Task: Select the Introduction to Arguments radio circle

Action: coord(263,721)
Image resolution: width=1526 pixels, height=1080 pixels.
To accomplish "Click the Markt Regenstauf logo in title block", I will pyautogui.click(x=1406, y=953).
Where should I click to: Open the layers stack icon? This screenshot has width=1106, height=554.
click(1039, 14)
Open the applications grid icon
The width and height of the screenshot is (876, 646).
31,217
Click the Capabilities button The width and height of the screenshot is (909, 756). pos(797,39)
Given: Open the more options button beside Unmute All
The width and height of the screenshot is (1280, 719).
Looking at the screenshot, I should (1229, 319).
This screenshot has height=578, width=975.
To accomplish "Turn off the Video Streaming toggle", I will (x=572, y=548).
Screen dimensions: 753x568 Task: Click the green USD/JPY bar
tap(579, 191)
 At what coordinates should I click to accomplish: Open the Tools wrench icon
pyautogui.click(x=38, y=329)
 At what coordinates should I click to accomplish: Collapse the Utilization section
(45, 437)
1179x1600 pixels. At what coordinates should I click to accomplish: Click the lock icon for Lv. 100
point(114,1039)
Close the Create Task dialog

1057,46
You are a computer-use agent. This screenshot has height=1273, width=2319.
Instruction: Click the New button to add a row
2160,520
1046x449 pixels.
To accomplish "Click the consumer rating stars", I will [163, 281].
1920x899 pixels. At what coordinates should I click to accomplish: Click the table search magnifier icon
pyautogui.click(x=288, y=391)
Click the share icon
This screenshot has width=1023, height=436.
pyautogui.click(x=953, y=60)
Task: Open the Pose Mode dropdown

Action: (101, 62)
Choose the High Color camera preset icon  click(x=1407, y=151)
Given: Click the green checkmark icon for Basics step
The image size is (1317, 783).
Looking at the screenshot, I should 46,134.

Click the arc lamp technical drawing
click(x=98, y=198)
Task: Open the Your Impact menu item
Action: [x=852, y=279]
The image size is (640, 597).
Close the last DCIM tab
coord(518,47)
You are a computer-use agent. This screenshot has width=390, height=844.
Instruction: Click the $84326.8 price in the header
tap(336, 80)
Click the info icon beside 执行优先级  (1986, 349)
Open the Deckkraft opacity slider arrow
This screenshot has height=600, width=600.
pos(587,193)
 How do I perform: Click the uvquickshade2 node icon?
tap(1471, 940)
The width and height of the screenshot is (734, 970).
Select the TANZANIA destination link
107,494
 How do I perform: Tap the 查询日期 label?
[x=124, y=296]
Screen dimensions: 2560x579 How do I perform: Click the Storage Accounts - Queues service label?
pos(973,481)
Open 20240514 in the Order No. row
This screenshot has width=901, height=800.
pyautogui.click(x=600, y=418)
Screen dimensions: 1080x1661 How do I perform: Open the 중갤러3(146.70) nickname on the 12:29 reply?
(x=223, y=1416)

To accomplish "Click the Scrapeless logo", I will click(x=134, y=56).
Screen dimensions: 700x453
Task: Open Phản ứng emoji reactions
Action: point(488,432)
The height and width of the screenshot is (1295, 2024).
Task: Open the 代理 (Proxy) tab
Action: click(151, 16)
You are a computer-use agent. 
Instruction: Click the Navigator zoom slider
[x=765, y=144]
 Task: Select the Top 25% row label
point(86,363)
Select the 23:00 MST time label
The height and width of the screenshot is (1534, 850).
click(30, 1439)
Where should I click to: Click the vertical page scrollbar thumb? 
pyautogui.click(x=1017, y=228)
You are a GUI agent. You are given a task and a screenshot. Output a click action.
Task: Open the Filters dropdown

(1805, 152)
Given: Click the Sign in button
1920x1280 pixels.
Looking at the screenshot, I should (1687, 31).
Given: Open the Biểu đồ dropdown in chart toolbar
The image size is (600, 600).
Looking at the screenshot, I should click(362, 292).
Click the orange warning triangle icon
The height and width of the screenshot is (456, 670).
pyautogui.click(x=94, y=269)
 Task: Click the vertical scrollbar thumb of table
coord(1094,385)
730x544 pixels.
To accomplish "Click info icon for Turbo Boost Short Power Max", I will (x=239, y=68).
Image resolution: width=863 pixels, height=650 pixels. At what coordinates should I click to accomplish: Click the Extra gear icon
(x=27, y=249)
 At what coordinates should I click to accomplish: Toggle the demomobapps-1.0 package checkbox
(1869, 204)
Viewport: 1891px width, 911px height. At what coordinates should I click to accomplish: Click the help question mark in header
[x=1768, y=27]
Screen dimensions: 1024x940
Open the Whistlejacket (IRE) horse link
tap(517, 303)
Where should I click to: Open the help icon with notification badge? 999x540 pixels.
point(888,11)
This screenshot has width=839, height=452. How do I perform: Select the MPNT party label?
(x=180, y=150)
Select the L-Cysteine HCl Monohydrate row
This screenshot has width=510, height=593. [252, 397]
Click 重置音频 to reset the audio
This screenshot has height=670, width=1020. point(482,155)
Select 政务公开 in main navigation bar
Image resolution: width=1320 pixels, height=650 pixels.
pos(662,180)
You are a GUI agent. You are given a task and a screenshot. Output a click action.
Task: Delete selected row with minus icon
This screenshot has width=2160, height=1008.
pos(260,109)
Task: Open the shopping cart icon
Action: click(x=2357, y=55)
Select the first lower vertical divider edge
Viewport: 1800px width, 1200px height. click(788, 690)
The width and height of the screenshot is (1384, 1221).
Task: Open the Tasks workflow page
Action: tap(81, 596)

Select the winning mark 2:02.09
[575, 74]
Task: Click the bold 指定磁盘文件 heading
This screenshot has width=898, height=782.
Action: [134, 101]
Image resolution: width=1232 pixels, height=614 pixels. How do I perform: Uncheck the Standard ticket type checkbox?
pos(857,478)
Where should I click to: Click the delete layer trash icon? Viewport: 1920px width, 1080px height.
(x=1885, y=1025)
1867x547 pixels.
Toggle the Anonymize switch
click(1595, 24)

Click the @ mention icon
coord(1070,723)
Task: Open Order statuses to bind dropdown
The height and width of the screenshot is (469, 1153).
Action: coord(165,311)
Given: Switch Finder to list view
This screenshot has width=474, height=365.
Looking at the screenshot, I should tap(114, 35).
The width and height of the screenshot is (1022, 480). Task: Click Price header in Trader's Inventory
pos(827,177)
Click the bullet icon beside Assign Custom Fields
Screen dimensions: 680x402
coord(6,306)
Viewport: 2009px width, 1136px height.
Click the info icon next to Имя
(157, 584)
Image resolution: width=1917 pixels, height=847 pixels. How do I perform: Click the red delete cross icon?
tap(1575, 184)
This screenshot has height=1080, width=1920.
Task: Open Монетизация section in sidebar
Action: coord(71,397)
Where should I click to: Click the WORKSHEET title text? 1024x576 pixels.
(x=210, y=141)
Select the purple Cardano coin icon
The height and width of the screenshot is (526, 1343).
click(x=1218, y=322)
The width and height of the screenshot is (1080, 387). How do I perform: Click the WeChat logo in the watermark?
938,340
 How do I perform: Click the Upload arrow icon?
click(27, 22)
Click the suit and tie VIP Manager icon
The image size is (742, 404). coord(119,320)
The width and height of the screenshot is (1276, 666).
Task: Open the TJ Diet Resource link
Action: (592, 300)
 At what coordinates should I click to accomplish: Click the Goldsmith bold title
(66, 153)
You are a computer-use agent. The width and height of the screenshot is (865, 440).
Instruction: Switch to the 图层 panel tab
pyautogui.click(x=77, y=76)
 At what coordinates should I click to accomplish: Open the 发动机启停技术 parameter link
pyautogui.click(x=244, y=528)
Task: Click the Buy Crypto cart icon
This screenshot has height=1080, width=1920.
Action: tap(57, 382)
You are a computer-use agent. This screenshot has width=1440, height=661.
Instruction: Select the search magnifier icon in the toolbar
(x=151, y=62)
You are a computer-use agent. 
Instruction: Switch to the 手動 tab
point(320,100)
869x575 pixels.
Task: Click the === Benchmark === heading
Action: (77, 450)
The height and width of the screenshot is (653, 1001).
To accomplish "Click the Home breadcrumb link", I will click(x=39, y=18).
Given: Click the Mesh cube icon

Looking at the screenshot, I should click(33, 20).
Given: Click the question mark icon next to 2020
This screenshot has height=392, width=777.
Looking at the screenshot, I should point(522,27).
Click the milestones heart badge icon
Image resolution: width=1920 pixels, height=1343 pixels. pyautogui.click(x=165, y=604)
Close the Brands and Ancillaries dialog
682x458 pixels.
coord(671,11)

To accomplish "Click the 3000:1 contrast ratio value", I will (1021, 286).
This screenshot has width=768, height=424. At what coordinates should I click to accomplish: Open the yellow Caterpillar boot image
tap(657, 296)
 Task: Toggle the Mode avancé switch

* * * *

*Short problem*.
Repeat the part of the rows that opens with the line containing "The height and width of the screenshot is (653, 1001)." and closes with the line containing "coord(671,11)", swapping "breadcrumb" for "navigation" and changing nothing else.

*Written answer*.
The height and width of the screenshot is (653, 1001).
To accomplish "Click the Home navigation link", I will click(x=39, y=18).
Given: Click the Mesh cube icon

Looking at the screenshot, I should click(33, 20).
Given: Click the question mark icon next to 2020
This screenshot has height=392, width=777.
Looking at the screenshot, I should point(522,27).
Click the milestones heart badge icon
Image resolution: width=1920 pixels, height=1343 pixels. pyautogui.click(x=165, y=604)
Close the Brands and Ancillaries dialog
682x458 pixels.
coord(671,11)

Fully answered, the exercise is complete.